How to reform entitlements and save the American dream – without raising taxes
The Heritage Foundation budget plan shifts Social Security benefits to a needs-based insurance program. It ditches Obamacare and changes Medicare to a 'premium support plan.' And it simplifies the tax code.
Washington
America must get its fiscal house in order. The Congressional Budget Office estimates that, absent action from Washington, our national debt will be nearly as big as our entire economic output in just 10 years. By 2035, debt will be up to nearly double what we produce. No economy can stay afloat with that much red ink.
So what would you say about a reform plan that balances the federal budget in 10 years, cuts the national debt by more than half in 25 years, saves Social Security and Medicare from bankruptcy, and preserves the American dream for generations to come – all without jacking up taxes? It’s no pipe dream. It can be done.
An analysis by federal budget experts at the independent Tax Policy Center (a joint venture of the Urban Institute and Brookings Institution) found that a new fiscal reform plan developed by my colleagues at The Heritage Foundation accomplishes all that, and more.
How do we do it? First and foremost by reforming the biggest drivers of government debt: entitlement programs like Social Security and Medicare.
A problem of demographics
For decades, politicians have made entitlement promises that taxpayers can’t afford to keep. These programs tax today’s workers to pay benefits to retirees. The problem is, the politicians keep promising better and better benefits, even as the number of retirees increases faster than the number of people paying for them.
The problem is simple demographics. Back in 1960, there were five workers for every retiree. Today there are three workers for every beneficiary. In less than 20 years, the ratio will be two-to-one. There are simply not enough workers to pay benefits at current levels for the onslaught of Baby Boomer retirees now starting to enter the system. And retirees are living much longer, even as health-care costs are spinning out of control.
Recognizing these problems, our plan transforms Social Security and Medicare into real insurance programs, rather than the open-ended entitlements they are today.
Social Security benefits only to those who need them
We provide financial security to retirees and guarantee assistance to people who need it. Our plan does not lock in benefits for those who have no need for them, nor does it raise taxes to make sure the Bill Gateses of the world can get subsidized health care. Instead, government payments for the well-off are reduced, but their taxes, and their kids’ and grandkids’ taxes, are not raised. We keep government smaller and taxes lower.
Social Security returns to its original purpose: to guarantee seniors don’t fall into poverty. We do this by providing a flat benefit for those who work for more than 35 years. The benefit is set high enough to assure that no senior need fear falling into poverty once they stop working. (Pegged well above the federal poverty index, our benefit would actually be higher than the current average benefit.)

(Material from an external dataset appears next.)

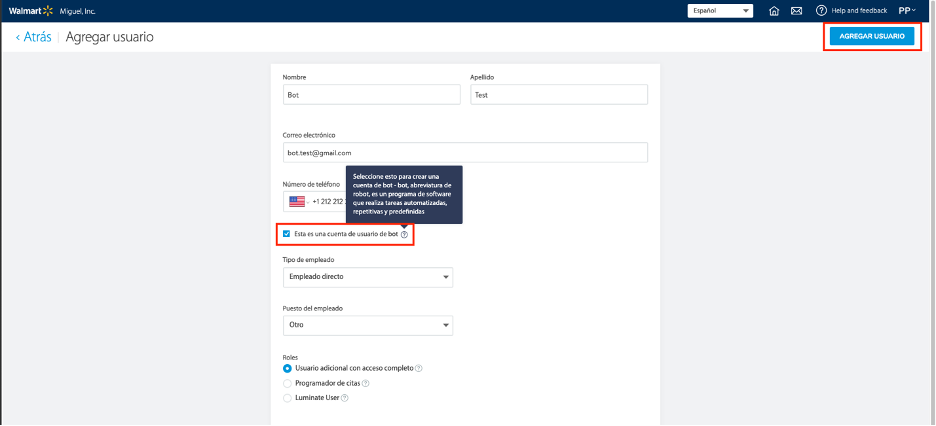Open the mail envelope icon

point(797,11)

But because our plan is an insurance program, affluent seniors (those among the top 10 percent in income) would get reduced benefits. Approximately 4 percent – the most affluent – would receive no benefits unless their circumstances changed drastically for the worse.
Changing Medicare to 'premium support'
We change Medicare from a stream of government payments to doctors and hospitals to a premium support system, much like what members of Congress and federal employees enjoy today. Instead of the federal government paying the medical bills of seniors, our plan empowers seniors to purchase health insurance that best fits their needs. Choice and competition will foster innovation and bring health care costs down.
We cannot fully fix our fiscal woes without addressing other unaffordable health policies. Thus, we repeal Obamacare and replace it with patient-centered reforms including a tax credit for families to purchase private health insurance plans. The lowest-income families would get larger credits.
Simplifying the tax code for economic growth
No fiscal plan would be complete without pro-growth tax reform. Some argue the economy can grow fast enough at current tax rates or even with higher levies. Not true. The current tax code already needlessly inhibits economic growth. Raising rates, or adding a new layer of taxes would only worsen the problem.
Our plan completely revamps the tax system, replacing income and payroll taxes with a single rate tax of about 28 percent on income minus whatever you save. If that sounds high, remember that payroll taxes add 15.3 percent to your income tax rate. If you pay the 25 percent income tax rate you’re paying more than 40 percent in total. And our plan eliminates the Alternative Minimum Tax and the so-called death tax, too.
At the end of the day our plan, while economic in nature, is designed to serve a moral purpose. If entitlements are not reformed, the rising generation and several thereafter will be saddled with punitive taxes to pay off the crushing debt we’ve been piling up for decades. Absent reform, the American dream itself – the promise of opportunity and the chance to prosper through hard work – will become a thing of the past.
Our plan ensures economic security for our seniors, while preserving for younger generations the American dream bequeathed to us by past generations.
Curtis Dubay is senior tax policy analyst in The Heritage Foundation’s Roe Institute for Economic Policy Studies.